“Insomnia” (1997)
Anticipating the international explosion in popularity of Scandinavian noir by a decade or so (Stieg Larsson‘s “The Girl With The Dragon Tattoo” first appeared in English translation in 2008), Erik Skjoldbjærg’s “Insomnia” is now better known stateside in its remake form, directed by Christopher Nolan and starring Al Pacino. But while the Norwegian original doesn’t have the same stylistic sheen, it’s perhaps even better than Nolan’s very good remake, especially in terms of a truly extraordinary central performance from Stellan Skarsgard that somehow suits the material better for being unclouded by the star vehicle baggage that’s inevitable when you cast Pacino (and an against-type Robin Williams). As the Swedish cop sent above the Arctic circle in Norway to investigate the murder of a teenage girl, Skarsgard is brilliantly ambivalent, a character who seems more interesting for being almost calculatedly complicit in his own moral degradation after he accidentally kills his partner and then lies to cover it up. As our hero is drawn into a cat-and-mouse game with the girl’s killer (the only one who knows the true circumstances of the partner’s death), Skjoldbjærg keeps the aesthetics unobtrusive, but the creeping sense of madness-level exhaustion and the almost malevolent power of the inescapable daylight burns constantly in the background throughout. It’s a twisty, very noir plot given a modern edge of believability by the unadorned style, which further helps other subthemes bubble to the surface, like the Scandi-noir staple of how, despite the region’s reputation as a progressive culture, it’s a society that represses rather than addresses a virulent strain of misogyny that can explode into violence at any moment.

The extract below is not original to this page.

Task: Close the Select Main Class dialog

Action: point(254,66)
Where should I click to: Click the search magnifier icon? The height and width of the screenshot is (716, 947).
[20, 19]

“The Beat That My Heart Skipped” (2005)
It’s since been overshadowed by the director’s subsequent work —such as cult classic “A Prophet,” the starry “Rust & Bone” and Palme D’Or winner “Dheepan”— but “The Beat That My Heart Skipped” might still stand as Jacques Audiard’s finest work a decade on. As Truffaut, Godard, Chabrol and co. had done with classic American gangster films, Audiard here tips his hat to ’70s crime cinema, with the film serving as a loose remake of James Toback’s 1978 Harvey Keitel starrer “Fingers.” Here, it’s Romain Duris who has the lead as Thomas, a young man working as a low-level criminal having followed his father into shady business territory, but who starts to consider the possibility of a different life when he finds an opportunity to return to his one-time dream of being a concert pianist. There’s as much of Dassin or Melville in Audiard’s film as there is of Toback’s original, with a taut take on the crime genre that straddles pulp and realism neatly. Niels Arestrup (who’d also star in “A Prophet”) does very fine work as Duris’ father, and there are terrific supporting turns from, among others, Jonathan Zaccaï and Linh Dan Pham (keep an eye out for a young Mélanie Laurent too). But it becomes much more, with the film driven entirely by the internal crisis within its lead, a cultured bruiser whose sensitive inner soul can’t be entirely dampened down. Audiard sometimes makes it a little too convenient —of course Thomas’ mother was a pianist too, setting up a kind of “Mother. Father. Always you wrestle inside me” dynamic— but there’s such thematic rigorousness, such immense feeling, tenderness and brutality within Duris’ performance, and such muscularity and smarts in Audiard’s direction, that it doesn’t matter if you know where it’s going.